# WORK ORDER
Excluding pictures, transcribe precisely the lines from the one containing "How do I perform: Collapse" to the final line of the listing below, inclusive, and nothing more.

# SOURCE MATERIAL

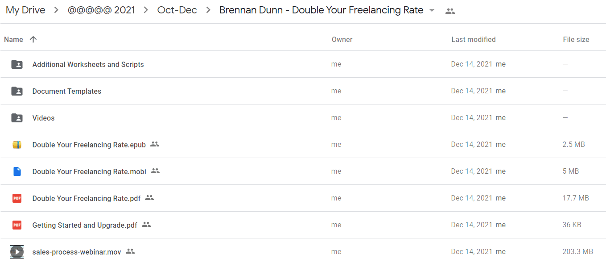The image size is (606, 263).
Task: Navigate to the @@@@@ 2021 breadcrumb folder
Action: (101, 10)
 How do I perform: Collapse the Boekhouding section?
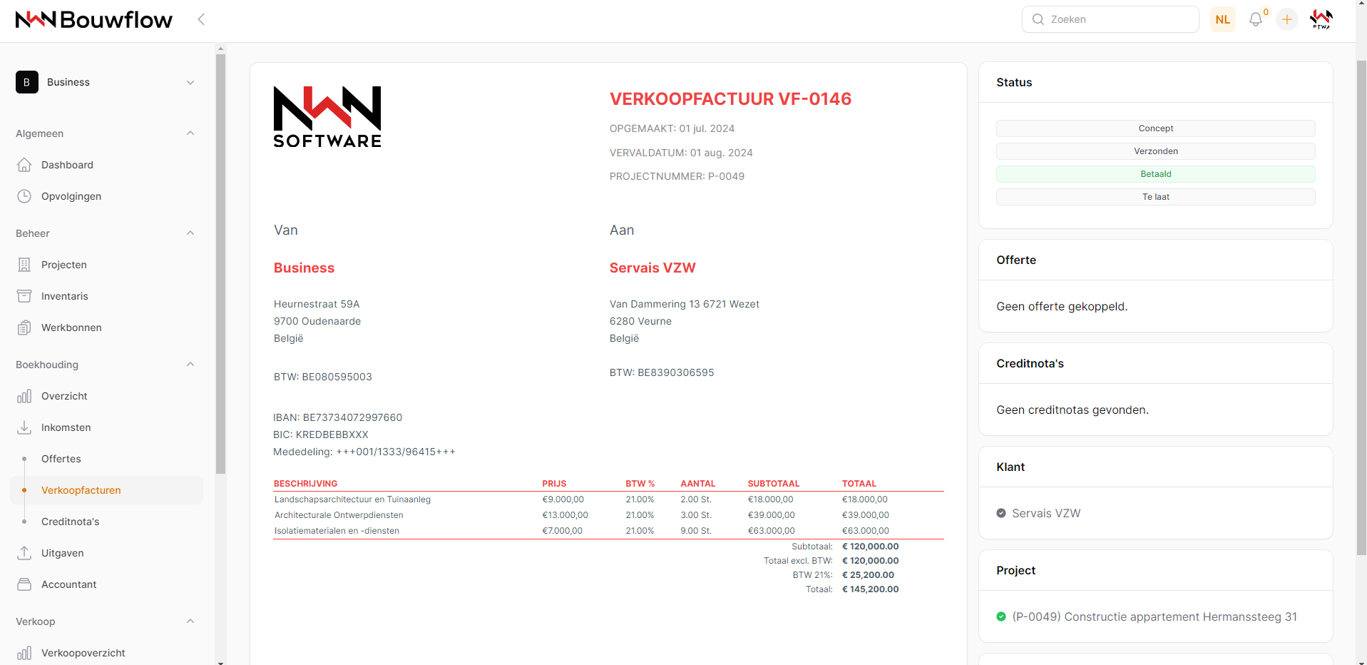[x=190, y=365]
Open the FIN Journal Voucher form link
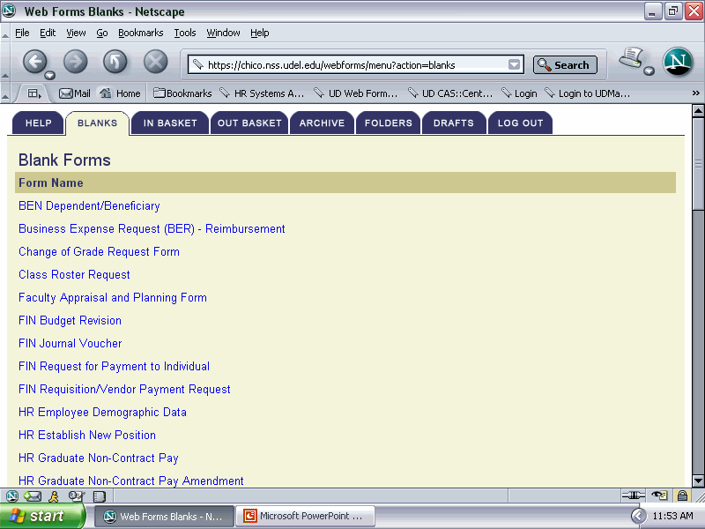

# TASK OUTPUT
 How do I perform: Collapse the Boekhouding section?
[x=190, y=365]
Open the FIN Journal Voucher form link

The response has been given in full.